PROJECT SUMMARY Individuals must predict threats in the environment in order to survive. However, maladaptive threat computation processes can lead to psychiatric disorders such as post-traumatic stress disorder. For threat predictions to be adaptive, they must be temporally accurate and capable of predicting threats which may be

distant in time. However, the mechanisms underlying predictions involving temporal distance are poorly understood. The overall aim of this project is to determine the neural substrates underlying learned encoding of temporal threat proximity and temporally accurate defensive responses to threat. I have recently shown that the in the prefrontal cortex, norepinephrine represents a teaching signal

which also encodes proximity of incoming threat. Furthermore, threat-predictive stimuli evoke increases in prefrontal cyclic AMP (cAMP) concentration that persist past the stimulus and to an aversive event, consistent with temporal linkage of predictive stimulus to outcome.

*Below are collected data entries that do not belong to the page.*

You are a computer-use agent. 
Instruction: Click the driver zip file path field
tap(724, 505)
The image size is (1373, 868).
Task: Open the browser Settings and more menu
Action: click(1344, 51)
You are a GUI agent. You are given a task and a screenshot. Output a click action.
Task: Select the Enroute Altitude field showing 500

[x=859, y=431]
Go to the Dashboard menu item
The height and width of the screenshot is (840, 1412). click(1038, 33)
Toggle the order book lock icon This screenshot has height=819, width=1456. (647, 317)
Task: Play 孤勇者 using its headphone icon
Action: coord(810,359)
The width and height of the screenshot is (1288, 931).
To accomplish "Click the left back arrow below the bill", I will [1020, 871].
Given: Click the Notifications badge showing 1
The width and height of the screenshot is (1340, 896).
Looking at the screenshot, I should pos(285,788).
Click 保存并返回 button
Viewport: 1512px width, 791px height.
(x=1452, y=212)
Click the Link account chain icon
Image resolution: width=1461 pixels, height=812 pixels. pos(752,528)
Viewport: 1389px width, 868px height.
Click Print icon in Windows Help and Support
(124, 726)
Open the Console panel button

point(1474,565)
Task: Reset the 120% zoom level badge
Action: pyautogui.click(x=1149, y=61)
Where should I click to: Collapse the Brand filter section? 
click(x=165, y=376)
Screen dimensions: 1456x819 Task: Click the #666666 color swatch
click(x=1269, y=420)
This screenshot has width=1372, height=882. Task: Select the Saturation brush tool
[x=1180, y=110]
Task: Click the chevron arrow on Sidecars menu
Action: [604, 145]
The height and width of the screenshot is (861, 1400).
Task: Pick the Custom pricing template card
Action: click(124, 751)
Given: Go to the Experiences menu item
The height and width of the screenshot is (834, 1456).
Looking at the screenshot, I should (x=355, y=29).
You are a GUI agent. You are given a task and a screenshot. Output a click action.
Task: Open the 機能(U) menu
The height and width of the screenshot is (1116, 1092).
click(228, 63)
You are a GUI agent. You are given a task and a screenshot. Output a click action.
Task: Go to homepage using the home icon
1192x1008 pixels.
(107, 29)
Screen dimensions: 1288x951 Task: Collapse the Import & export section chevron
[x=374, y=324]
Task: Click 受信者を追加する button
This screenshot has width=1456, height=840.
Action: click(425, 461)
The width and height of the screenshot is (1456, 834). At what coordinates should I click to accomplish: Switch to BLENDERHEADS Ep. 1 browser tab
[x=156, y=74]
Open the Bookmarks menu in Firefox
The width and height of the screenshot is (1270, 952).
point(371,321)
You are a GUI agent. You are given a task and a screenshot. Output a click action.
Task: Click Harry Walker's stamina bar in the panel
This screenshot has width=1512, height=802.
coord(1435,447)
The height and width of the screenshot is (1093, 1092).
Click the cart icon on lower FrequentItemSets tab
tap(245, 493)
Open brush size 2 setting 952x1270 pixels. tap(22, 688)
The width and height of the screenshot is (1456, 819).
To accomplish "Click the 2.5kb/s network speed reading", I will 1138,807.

These results are consistent with both the encoding of

temporal information within prefrontal cortex (PFC) and the necessity of PFC for delayed threat prediction. Taken together, current work on the prediction of distant threat suggests an interplay between norepinephrine signaling of threat proximity during learning, second messenger linkage of predictive cue to distant

outcome across learning, and encoding of threat proximity in PFC in order to effect accurate defensive behavior. The proposed project seeks to test this model of threat prediction. The proposed project seeks to understand the roles of norepinephrine, second messengers, and prefrontal neurons in encoding of and effecting behavioral responses to threat proximity. In Aim 1, I will

determine the role of norepinephrine time-to-danger signals in supporting temporally accurate threat responding and encoding of threat proximity information by prefrontal cortex. I will do so by employing behavioral optogenetics and in vivo calcium imaging, techniques essential to this work and my future systems

neuroscience studies. In Aim 2, I will determine whether cAMP links temporally distant events during learning by determining whether sustained cAMP supports delayed threat preparation and elucidating the effect of temporal distance on threat cAMP. I will use optogenetic manipulation and fluorometry of prefrontal

cAMP to complete these aims, as well as to gain personal expertise in future manipulation and measurement of second messengers, which are key to learned behavior but highly understudied in vivo. In total, I seek to understand the neural processes underlying the accurate prediction of threats across timescales.

The proposed project will accomplish the technical training goals aforementioned, and I will also use this fellowship for my personal advancement in science communication, teaching, and mentorship within an environment of technical experts. My sponsors, collaborators, contributors, and research environment are

technically and intellectually equipped to support the proposed training and research under this fellowship.